It’s pretty interesting to look at who pays income tax in America and who does not.  That is until you realize you might just be in the top 1% of all wage earners in America and the differential in the percentage of taxes you pay relative to overall adjusted gross income does not match at all when you add up the numbers.  What’s truly amazing about the data below is that the top 1% of wage earners is about $380,354 and the top 5% of wage earners is about $159,619, but the top 5% account for 58.72% of the taxes. When compared to their share of adjusted gross income, the top 1% are almost double the income taxes against their actual AGI contributed into the mix.

Federal Income Tax data

WHO ARE THE 47% WHO PAY NO FEDERAL INCOME TAXES?
(this excerpt was taking from www.financialsamurai.com)

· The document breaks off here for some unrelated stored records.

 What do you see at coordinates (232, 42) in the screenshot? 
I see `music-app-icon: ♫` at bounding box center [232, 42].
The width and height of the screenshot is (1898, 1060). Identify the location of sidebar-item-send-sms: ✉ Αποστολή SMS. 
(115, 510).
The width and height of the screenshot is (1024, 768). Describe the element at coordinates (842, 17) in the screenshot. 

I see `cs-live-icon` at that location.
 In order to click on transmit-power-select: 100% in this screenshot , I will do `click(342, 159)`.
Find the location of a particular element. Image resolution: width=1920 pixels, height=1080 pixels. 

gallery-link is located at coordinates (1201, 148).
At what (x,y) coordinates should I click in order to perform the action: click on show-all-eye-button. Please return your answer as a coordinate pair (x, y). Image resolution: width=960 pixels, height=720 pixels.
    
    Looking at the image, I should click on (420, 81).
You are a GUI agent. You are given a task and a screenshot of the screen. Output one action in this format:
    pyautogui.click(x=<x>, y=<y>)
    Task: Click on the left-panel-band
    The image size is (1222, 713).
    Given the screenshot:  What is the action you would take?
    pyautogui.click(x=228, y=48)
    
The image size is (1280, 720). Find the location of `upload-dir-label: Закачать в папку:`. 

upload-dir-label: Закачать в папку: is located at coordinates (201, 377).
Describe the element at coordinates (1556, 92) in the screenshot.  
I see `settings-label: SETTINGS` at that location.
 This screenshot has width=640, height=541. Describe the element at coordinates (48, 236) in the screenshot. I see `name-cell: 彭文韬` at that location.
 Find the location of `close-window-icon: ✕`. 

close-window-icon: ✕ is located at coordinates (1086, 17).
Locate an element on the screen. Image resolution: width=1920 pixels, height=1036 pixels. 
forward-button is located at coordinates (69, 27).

The Tax Policy Center’s Donald Marron said they fall into three main groups:

  1. The working poor. The earned income tax credit and the child credit can help families making $50,000 or more pay no taxes or get money back. About 60% of those not paying income taxes do contribute to payroll taxes, meaning they must have some source of earned income.
  2. The elderly. An increased standard deduction for those over 65, and an exemption on part of Social Security earnings, means that many older Americans pay no income taxes. Please remember though that the elderly have paid their dues through decades worth of federal taxation during their careers.
  3. The low-income. A family of four claiming only the standard deduction and personal exemptions pays no federal income tax on its first $27,000 of income.

Whether you think this is fair or not is up to you.  But you should start to ask yourself how it will be possible to actually pay off $18 trillion dollars in debt when basically half of America doesn’t pay into the system at all currently.

It’s likely that taxes on the wealthy will only continue to go up and I won’t be surprised to see more takeaways including even potentially disqualifying yourself from social security benefits if you make too much money in retirement.   It will be important under the current tax code that you do your best to not only plan on the most tax efficient way to accumulate your assets, but also get really clear about how you will distribute your assets in the most tax efficient manner down the road or the tax man just might keep stalking you for many years to come.